*Prompt:* These entries are to be retyped in full, word for word.

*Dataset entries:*
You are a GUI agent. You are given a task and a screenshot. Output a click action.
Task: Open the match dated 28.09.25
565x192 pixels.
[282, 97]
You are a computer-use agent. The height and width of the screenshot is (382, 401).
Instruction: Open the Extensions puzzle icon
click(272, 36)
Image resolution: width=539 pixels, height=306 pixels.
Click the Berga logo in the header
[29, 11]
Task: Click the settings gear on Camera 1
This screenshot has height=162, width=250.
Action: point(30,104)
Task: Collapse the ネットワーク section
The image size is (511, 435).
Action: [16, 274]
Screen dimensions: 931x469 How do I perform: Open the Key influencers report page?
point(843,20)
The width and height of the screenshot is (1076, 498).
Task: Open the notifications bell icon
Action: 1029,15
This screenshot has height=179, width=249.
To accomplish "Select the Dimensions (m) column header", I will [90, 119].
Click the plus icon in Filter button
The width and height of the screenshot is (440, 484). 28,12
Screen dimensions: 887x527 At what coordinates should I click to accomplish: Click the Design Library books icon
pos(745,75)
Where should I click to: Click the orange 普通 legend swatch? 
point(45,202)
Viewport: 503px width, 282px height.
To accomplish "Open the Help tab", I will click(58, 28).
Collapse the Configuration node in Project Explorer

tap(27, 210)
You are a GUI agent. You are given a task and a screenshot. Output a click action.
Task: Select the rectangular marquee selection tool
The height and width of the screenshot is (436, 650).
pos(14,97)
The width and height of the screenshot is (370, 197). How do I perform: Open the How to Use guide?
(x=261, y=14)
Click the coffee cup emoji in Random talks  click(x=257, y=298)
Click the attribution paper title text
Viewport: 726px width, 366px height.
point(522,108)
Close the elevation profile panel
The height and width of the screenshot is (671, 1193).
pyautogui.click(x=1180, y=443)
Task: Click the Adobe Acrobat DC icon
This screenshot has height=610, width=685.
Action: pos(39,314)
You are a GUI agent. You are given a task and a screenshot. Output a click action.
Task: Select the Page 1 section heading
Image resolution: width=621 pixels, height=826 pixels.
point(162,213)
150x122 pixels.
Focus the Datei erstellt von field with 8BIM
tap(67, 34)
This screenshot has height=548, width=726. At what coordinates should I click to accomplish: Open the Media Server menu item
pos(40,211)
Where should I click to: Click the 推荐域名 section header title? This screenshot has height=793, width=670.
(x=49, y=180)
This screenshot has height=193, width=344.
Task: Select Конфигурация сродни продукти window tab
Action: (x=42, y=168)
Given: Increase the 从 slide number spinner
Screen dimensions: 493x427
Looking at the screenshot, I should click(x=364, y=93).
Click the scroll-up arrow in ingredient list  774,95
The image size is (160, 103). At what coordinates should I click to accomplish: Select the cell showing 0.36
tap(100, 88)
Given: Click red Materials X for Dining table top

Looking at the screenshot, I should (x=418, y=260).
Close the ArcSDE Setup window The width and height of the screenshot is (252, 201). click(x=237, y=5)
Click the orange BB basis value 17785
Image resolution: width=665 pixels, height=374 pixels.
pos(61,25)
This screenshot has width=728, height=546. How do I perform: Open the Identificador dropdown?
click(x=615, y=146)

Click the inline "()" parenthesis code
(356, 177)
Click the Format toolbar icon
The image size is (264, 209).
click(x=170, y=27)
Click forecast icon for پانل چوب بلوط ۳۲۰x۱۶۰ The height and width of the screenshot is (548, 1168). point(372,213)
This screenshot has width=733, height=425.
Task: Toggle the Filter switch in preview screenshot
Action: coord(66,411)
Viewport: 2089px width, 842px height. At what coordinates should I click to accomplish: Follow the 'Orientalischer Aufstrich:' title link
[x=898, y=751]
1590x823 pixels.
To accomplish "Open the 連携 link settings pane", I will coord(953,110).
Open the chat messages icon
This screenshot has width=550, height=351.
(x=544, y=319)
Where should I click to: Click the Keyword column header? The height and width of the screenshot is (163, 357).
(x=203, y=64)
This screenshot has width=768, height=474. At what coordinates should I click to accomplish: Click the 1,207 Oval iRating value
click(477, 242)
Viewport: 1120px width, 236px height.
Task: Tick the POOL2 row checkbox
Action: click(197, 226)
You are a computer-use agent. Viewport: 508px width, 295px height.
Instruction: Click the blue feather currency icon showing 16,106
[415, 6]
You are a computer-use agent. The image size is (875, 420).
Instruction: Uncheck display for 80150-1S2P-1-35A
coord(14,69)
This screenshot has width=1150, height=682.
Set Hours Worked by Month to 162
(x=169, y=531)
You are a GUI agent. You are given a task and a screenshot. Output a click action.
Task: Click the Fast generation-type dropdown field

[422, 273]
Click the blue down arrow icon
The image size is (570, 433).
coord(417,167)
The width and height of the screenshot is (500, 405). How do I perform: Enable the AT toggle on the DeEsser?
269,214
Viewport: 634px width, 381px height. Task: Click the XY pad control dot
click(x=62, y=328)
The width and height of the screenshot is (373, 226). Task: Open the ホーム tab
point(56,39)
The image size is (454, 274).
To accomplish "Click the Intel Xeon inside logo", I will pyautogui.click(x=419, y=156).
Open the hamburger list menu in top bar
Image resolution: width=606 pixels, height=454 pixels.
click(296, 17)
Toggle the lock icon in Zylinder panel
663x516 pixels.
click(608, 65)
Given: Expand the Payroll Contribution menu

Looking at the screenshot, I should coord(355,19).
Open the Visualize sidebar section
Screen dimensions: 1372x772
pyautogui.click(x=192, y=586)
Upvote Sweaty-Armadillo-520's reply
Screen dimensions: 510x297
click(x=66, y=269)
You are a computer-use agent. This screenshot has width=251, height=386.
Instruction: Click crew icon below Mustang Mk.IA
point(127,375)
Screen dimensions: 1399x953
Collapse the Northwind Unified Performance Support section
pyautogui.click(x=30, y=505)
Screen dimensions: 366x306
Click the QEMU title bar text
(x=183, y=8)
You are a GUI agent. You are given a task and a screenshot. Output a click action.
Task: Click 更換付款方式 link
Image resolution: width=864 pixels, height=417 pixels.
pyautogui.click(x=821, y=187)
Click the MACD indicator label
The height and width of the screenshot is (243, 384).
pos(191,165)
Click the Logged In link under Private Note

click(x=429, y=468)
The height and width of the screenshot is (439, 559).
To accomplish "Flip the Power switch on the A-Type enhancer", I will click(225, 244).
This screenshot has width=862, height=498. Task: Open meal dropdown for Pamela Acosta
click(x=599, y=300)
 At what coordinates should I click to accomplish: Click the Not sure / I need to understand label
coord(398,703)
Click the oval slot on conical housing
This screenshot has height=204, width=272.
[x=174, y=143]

*Answer to this task:*
You are a GUI agent. You are given a task and a screenshot. Output a click action.
Task: Open the match dated 28.09.25
565x192 pixels.
[282, 97]
You are a computer-use agent. The height and width of the screenshot is (382, 401).
Instruction: Open the Extensions puzzle icon
click(272, 36)
Image resolution: width=539 pixels, height=306 pixels.
Click the Berga logo in the header
[29, 11]
Task: Click the settings gear on Camera 1
This screenshot has height=162, width=250.
Action: point(30,104)
Task: Collapse the ネットワーク section
The image size is (511, 435).
Action: [16, 274]
Screen dimensions: 931x469 How do I perform: Open the Key influencers report page?
point(843,20)
The width and height of the screenshot is (1076, 498).
Task: Open the notifications bell icon
Action: 1029,15
This screenshot has height=179, width=249.
To accomplish "Select the Dimensions (m) column header", I will [90, 119].
Click the plus icon in Filter button
The width and height of the screenshot is (440, 484). 28,12
Screen dimensions: 887x527 At what coordinates should I click to accomplish: Click the Design Library books icon
pos(745,75)
Where should I click to: Click the orange 普通 legend swatch? 
point(45,202)
Viewport: 503px width, 282px height.
To accomplish "Open the Help tab", I will click(58, 28).
Collapse the Configuration node in Project Explorer

tap(27, 210)
You are a GUI agent. You are given a task and a screenshot. Output a click action.
Task: Select the rectangular marquee selection tool
The height and width of the screenshot is (436, 650).
pos(14,97)
The width and height of the screenshot is (370, 197). How do I perform: Open the How to Use guide?
(x=261, y=14)
Click the coffee cup emoji in Random talks  click(x=257, y=298)
Click the attribution paper title text
Viewport: 726px width, 366px height.
point(522,108)
Close the elevation profile panel
The height and width of the screenshot is (671, 1193).
pyautogui.click(x=1180, y=443)
Task: Click the Adobe Acrobat DC icon
This screenshot has height=610, width=685.
Action: pos(39,314)
You are a GUI agent. You are given a task and a screenshot. Output a click action.
Task: Select the Page 1 section heading
Image resolution: width=621 pixels, height=826 pixels.
point(162,213)
150x122 pixels.
Focus the Datei erstellt von field with 8BIM
tap(67, 34)
This screenshot has height=548, width=726. At what coordinates should I click to accomplish: Open the Media Server menu item
pos(40,211)
Where should I click to: Click the 推荐域名 section header title? This screenshot has height=793, width=670.
(x=49, y=180)
This screenshot has height=193, width=344.
Task: Select Конфигурация сродни продукти window tab
Action: (x=42, y=168)
Given: Increase the 从 slide number spinner
Screen dimensions: 493x427
Looking at the screenshot, I should click(x=364, y=93).
Click the scroll-up arrow in ingredient list  774,95
The image size is (160, 103). At what coordinates should I click to accomplish: Select the cell showing 0.36
tap(100, 88)
Given: Click red Materials X for Dining table top

Looking at the screenshot, I should (x=418, y=260).
Close the ArcSDE Setup window The width and height of the screenshot is (252, 201). click(x=237, y=5)
Click the orange BB basis value 17785
Image resolution: width=665 pixels, height=374 pixels.
pos(61,25)
This screenshot has width=728, height=546. How do I perform: Open the Identificador dropdown?
click(x=615, y=146)

Click the inline "()" parenthesis code
(356, 177)
Click the Format toolbar icon
The image size is (264, 209).
click(x=170, y=27)
Click forecast icon for پانل چوب بلوط ۳۲۰x۱۶۰ The height and width of the screenshot is (548, 1168). point(372,213)
This screenshot has width=733, height=425.
Task: Toggle the Filter switch in preview screenshot
Action: coord(66,411)
Viewport: 2089px width, 842px height. At what coordinates should I click to accomplish: Follow the 'Orientalischer Aufstrich:' title link
[x=898, y=751]
1590x823 pixels.
To accomplish "Open the 連携 link settings pane", I will coord(953,110).
Open the chat messages icon
This screenshot has width=550, height=351.
(x=544, y=319)
Where should I click to: Click the Keyword column header? The height and width of the screenshot is (163, 357).
(x=203, y=64)
This screenshot has width=768, height=474. At what coordinates should I click to accomplish: Click the 1,207 Oval iRating value
click(477, 242)
Viewport: 1120px width, 236px height.
Task: Tick the POOL2 row checkbox
Action: click(197, 226)
You are a computer-use agent. Viewport: 508px width, 295px height.
Instruction: Click the blue feather currency icon showing 16,106
[415, 6]
You are a computer-use agent. The image size is (875, 420).
Instruction: Uncheck display for 80150-1S2P-1-35A
coord(14,69)
This screenshot has width=1150, height=682.
Set Hours Worked by Month to 162
(x=169, y=531)
You are a GUI agent. You are given a task and a screenshot. Output a click action.
Task: Click the Fast generation-type dropdown field

[422, 273]
Click the blue down arrow icon
The image size is (570, 433).
coord(417,167)
The width and height of the screenshot is (500, 405). How do I perform: Enable the AT toggle on the DeEsser?
269,214
Viewport: 634px width, 381px height. Task: Click the XY pad control dot
click(x=62, y=328)
The width and height of the screenshot is (373, 226). Task: Open the ホーム tab
point(56,39)
The image size is (454, 274).
To accomplish "Click the Intel Xeon inside logo", I will pyautogui.click(x=419, y=156).
Open the hamburger list menu in top bar
Image resolution: width=606 pixels, height=454 pixels.
click(296, 17)
Toggle the lock icon in Zylinder panel
663x516 pixels.
click(608, 65)
Given: Expand the Payroll Contribution menu

Looking at the screenshot, I should coord(355,19).
Open the Visualize sidebar section
Screen dimensions: 1372x772
pyautogui.click(x=192, y=586)
Upvote Sweaty-Armadillo-520's reply
Screen dimensions: 510x297
click(x=66, y=269)
You are a computer-use agent. This screenshot has width=251, height=386.
Instruction: Click crew icon below Mustang Mk.IA
point(127,375)
Screen dimensions: 1399x953
Collapse the Northwind Unified Performance Support section
pyautogui.click(x=30, y=505)
Screen dimensions: 366x306
Click the QEMU title bar text
(x=183, y=8)
You are a GUI agent. You are given a task and a screenshot. Output a click action.
Task: Click 更換付款方式 link
Image resolution: width=864 pixels, height=417 pixels.
pyautogui.click(x=821, y=187)
Click the MACD indicator label
The height and width of the screenshot is (243, 384).
pos(191,165)
Click the Logged In link under Private Note

click(x=429, y=468)
The height and width of the screenshot is (439, 559).
To accomplish "Flip the Power switch on the A-Type enhancer", I will click(225, 244).
This screenshot has width=862, height=498. Task: Open meal dropdown for Pamela Acosta
click(x=599, y=300)
 At what coordinates should I click to accomplish: Click the Not sure / I need to understand label
coord(398,703)
Click the oval slot on conical housing
This screenshot has height=204, width=272.
[x=174, y=143]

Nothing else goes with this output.